Background: A point mutation in the plasminogen activator inhibitor-1 (PAI-1) gene and a three-allelic variation in the apolipoprotein-E (ApoE) gene have been suggested as risk factors for the development of diabetic micro- and macrovascular complications.
Methods: We studied 198 type 1 diabetic patients with diabetic nephropathy [121 men, age (mean+/-SD) 41+/-10 years, diabetes duration 28+/-8 years] and 192 patients with persistent normoalbuminuria (118 men, age 43+/-10 years, diabetes duration 27+/-9 years).

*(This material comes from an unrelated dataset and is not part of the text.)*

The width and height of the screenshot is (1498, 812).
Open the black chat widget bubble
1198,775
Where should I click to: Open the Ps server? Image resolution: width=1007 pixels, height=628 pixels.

Results: Male patients with nephropathy had elevated plasma PAI-1 levels [geometric mean (95% CI)], 70 (62-79) ng/ml, compared with normoalbuminuric men, 43 (38-47) ng/ml, P<0.001. Even though nephropathic patients with the 4G4G genotype tended to have higher plasma PAI-1 levels, P=0.06, no difference in allele frequency (4G/5G) was seen between patients with and without nephropathy: 0.538/0.462 vs 0.539/0.461, respectively. Nor did ApoE allele frequencies (epsilon2/epsilon3/epsilon4) differ between nephropathic and normoalbuminuric patients: 0.099/0.749/0. 152 vs 0.081/0.745/0.174, respectively. Genotype distributions were also similar, n.s. Coronary heart disease was more prevalent (36%) among nephropathic patients carrying the atherogenic epsilon4-allele compared with 12% in patients with the epsilon3,epsilon3 genotype, P<0.001. No associations between diabetic retinopathy and PAI-1 or ApoE polymorphisms were observed, n.s.
Conclusions: The ApoE polymorphism may accelerate the development of coronary heart disease often seen in Caucasian patients with type 1 diabetes and diabetic nephropathy, a condition characterized by elevated plasma PAI-1 in men. Neither the PAI-1 nor the ApoE gene polymorphism contributes to the genetic susceptibility to diabetic nephropathy or retinopathy.